Parents can learn to manage their child's behaviour through specific techniques such as positive attention, labelled praise, clear commands and breaking up tasks into small achievable steps. For more advice, see what can parents do? below. 'The problem with behaviour management is that it's very time consuming, especially for parents with an ADHD child,' says Dr Spender. 'In my clinical experience these techniques work better with children who are already on medication. Recent research from the States has suggested that the combination is more effective than either alone.'

The drug most commonly used to treat ADHD is Ritalin or methylphenidate. It is a stimulant drug, which in children with ADHD works on the areas of their brain that control focused attention and activity. It is believed to work by increasing the neurotransmitter chemicals dopamine and noradrenaline in certain parts of the brain. It doesn't cure ADHD but has been shown to be successful in 70-90% of children with ADHD. It produces sufficient calm for the child to succeed in tasks and improve their behaviour. Children need to be seen at regular intervals by a specialist to check for any side effects.

The most common side effects are loss of appetite and difficulty in sleeping. 'Quite often children can't eat their lunch because they have had Ritalin – but they make up for it in the evening,' says Dr Spender. 'Ritalin not only reduces appetite but also increases metabolic rate too, so although all children get taller, some have little if any weight gain. There is pretty strong evidence that it doesn't affect long-term growth.'

Ritalin doesn't work for all children with ADHD and will not work for those who have been misdiagnosed and perhaps have another condition such as a specific learning difficulty or intellectual disability. Therefore, a thorough assessment and diagnosis first is important. If successful, children tend to take it for several years until they and their parents feel they can manage their everyday behaviour more easily.

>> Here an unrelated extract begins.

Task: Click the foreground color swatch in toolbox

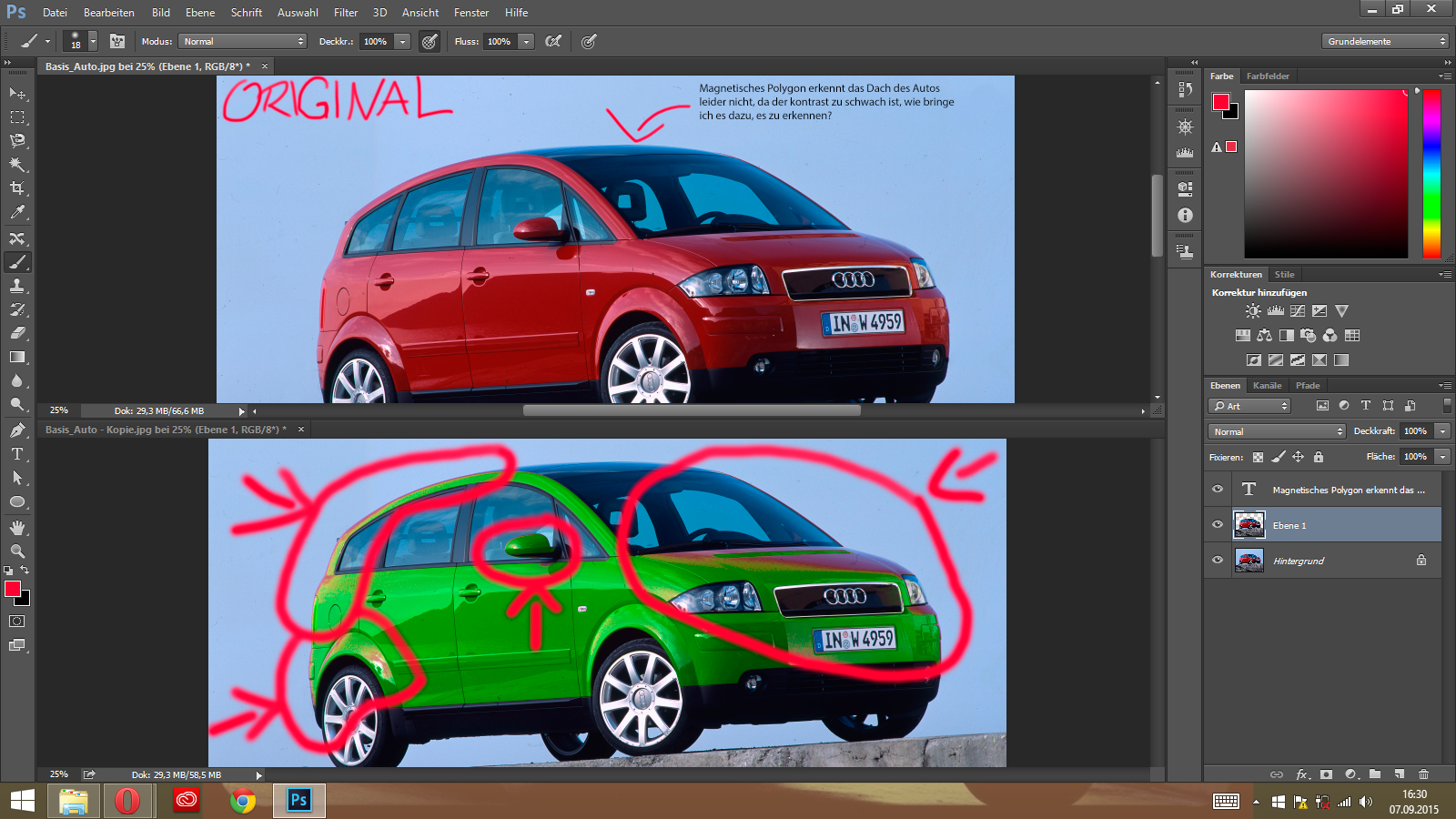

If ADHD is diagnosed late as it was for Sean, the problems with behaviour may be too extreme to be handled at home and in mainstream school, and the answer may be a school for children with emotional and behavioural difficulties. Here, once given the opportunity and close support to tackle their own behaviour, many ADHD children make rapid progress and may return to mainstream school. For more information on 'emotional and behavioural difficulties'.

what can parents do?

Living with a child with ADHD is difficult and exhausting and is not due to being a bad parent. However, there are specific ways of talking, playing and working with your child that may help you cope. The following techniques from the Mental Health Foundation and the Foundation for People with Learning Disabilities, can be used to good effect and may be worth passing on to anyone who looks after your child. For further information, see help and info below.

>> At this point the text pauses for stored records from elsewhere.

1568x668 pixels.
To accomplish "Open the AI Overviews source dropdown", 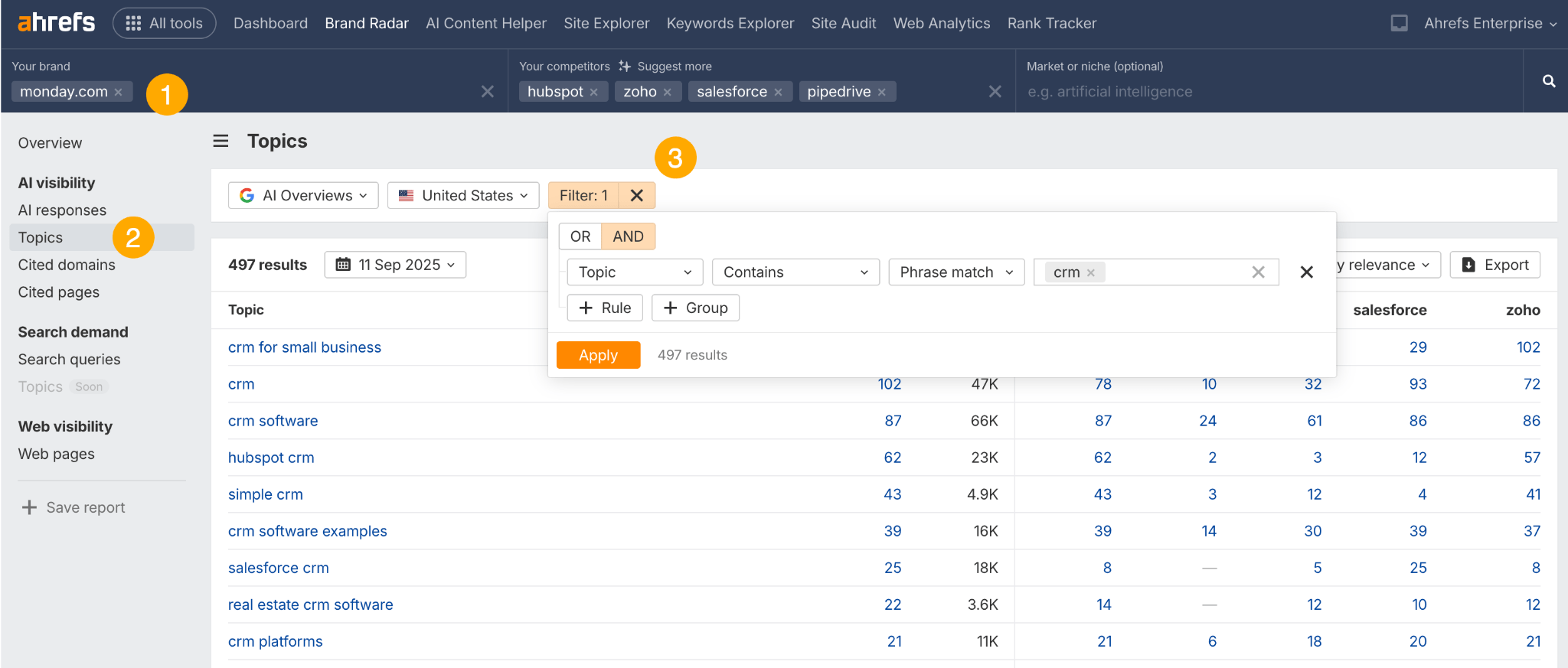I will [304, 195].
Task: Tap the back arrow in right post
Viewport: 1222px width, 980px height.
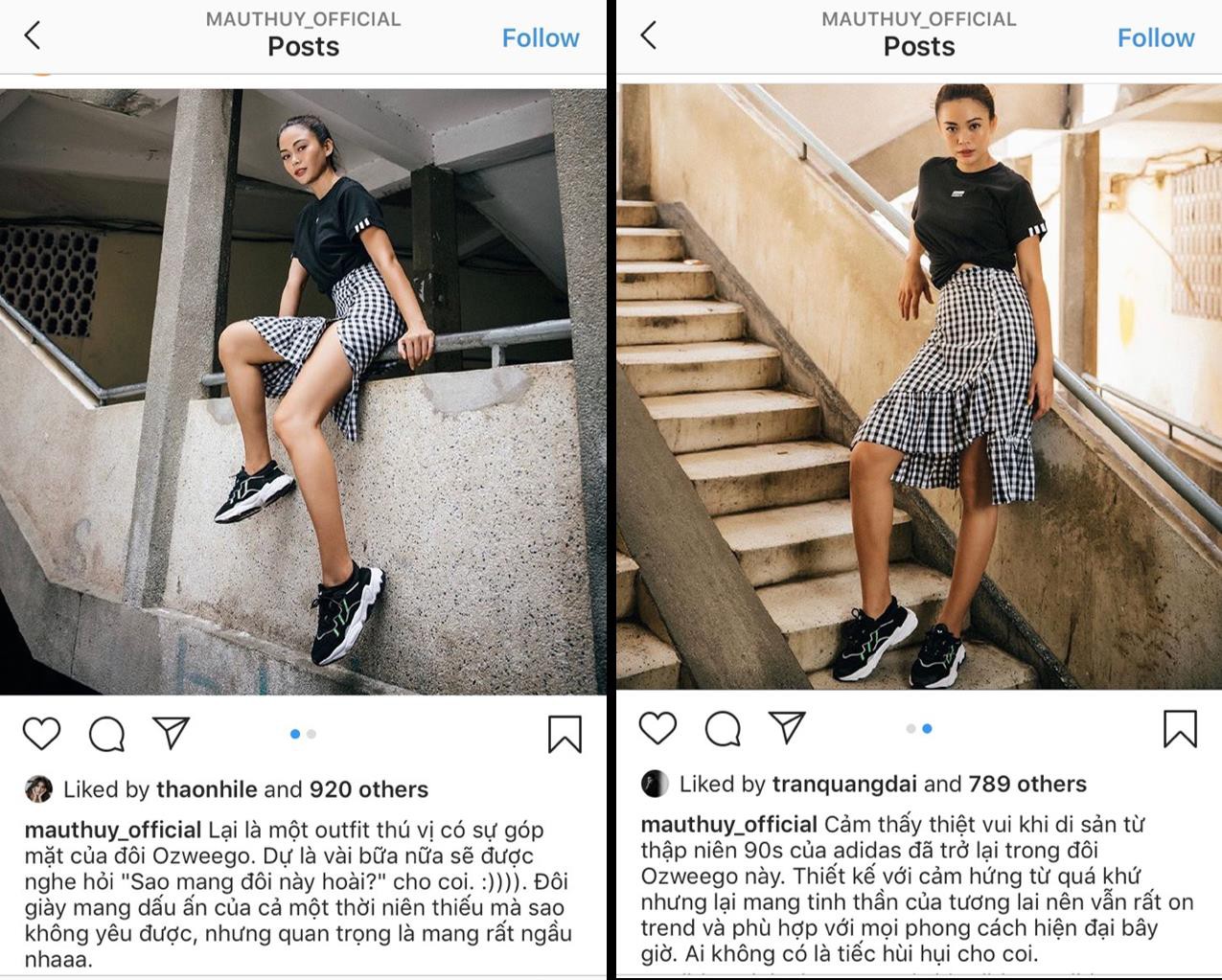Action: [x=649, y=36]
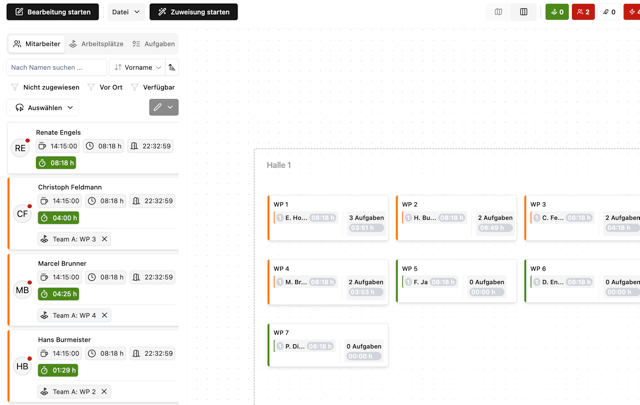Viewport: 640px width, 405px height.
Task: Remove Team A: WP 4 assignment
Action: (104, 315)
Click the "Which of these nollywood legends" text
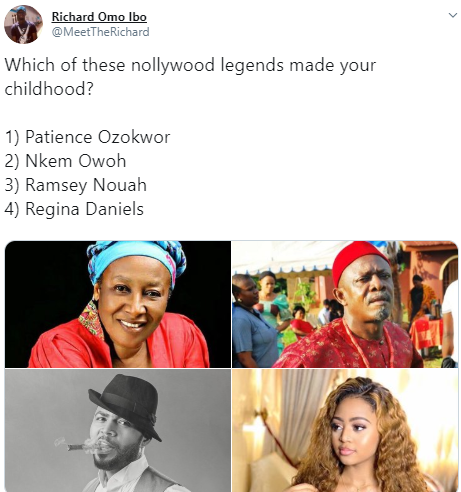Viewport: 461px width, 492px height. click(112, 65)
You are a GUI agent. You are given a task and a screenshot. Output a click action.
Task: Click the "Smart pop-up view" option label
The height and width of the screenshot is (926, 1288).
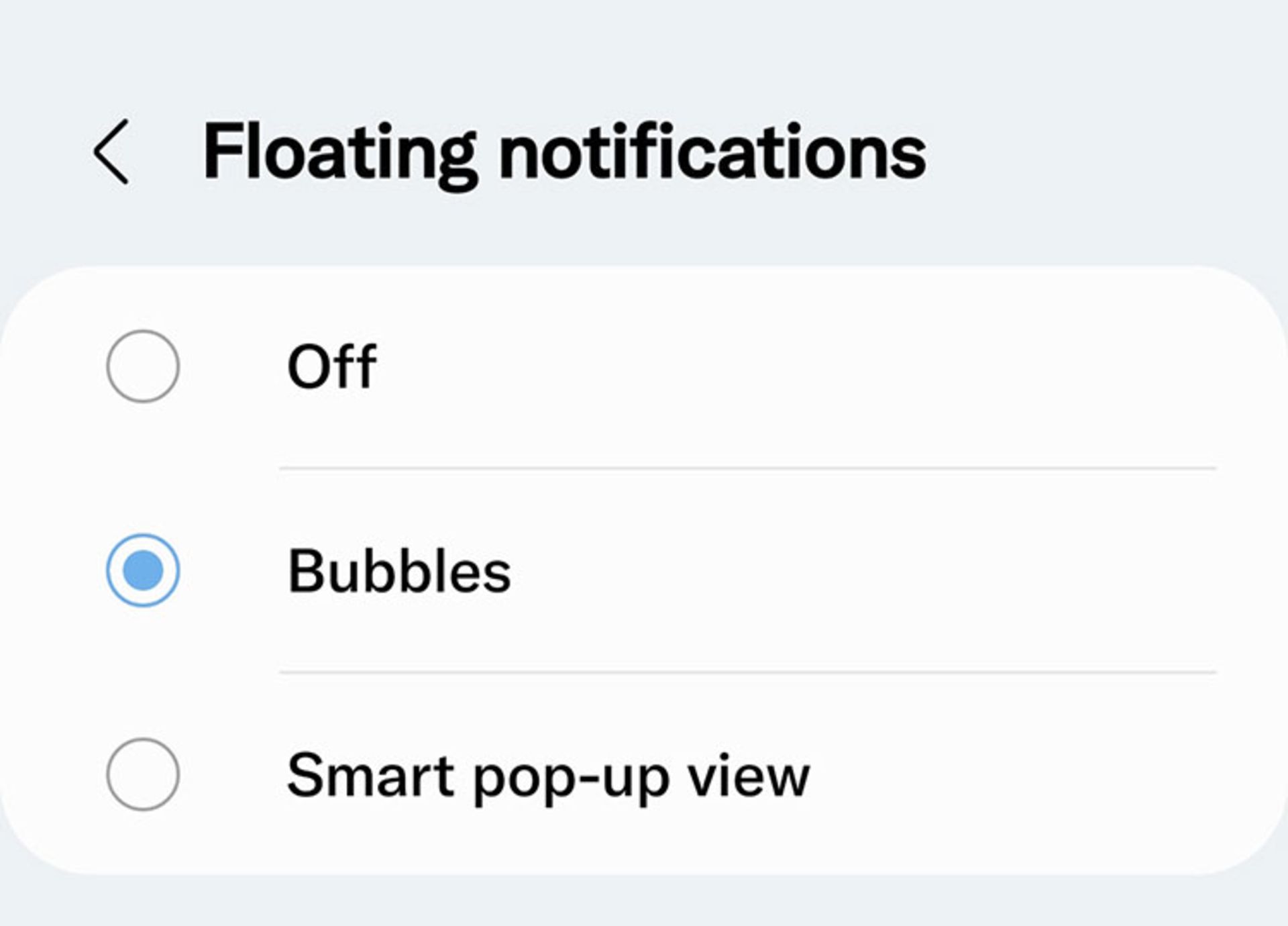548,776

  • Make eye contact with your child before trying to talk to him. Children with ADHD take no notice if called from another room.
  • Keep instructions simple: children with ADHD have short-term memories and will forget long-winded requests.
  • Give specific praise for good behaviour – eg, 'Well done for hanging up you coat.' Indirect praise within earshot is good for self-esteem: 'John was a great help clearing up today.'
  • Keep calm. If you get angry or upset your child will copy your behaviour.
  • Distract your child from difficult behaviour by commenting on something else.
  • Use a 'quiet time' method to deal with tantrums – a special place your child can go to until he calms down.
  • Help with routines. Your child will need lists and charts for everything. It may help to colour-code books to subjects – for example, everything green is to do with geography. Keep a timetable pinned up and get your child to check it as he packs his schoolbag.
  • Give clear advance warnings when something is about to finish or change. Use buzzers or alarm clocks.
  • Give only two choices and avoid the option of saying 'no', for example, 'are you going to put your coat on now or when we're outside?'
  • Play with your child. Let him choose the game and give him your full attention for a short time. It's worth doing this for 10 minutes each day.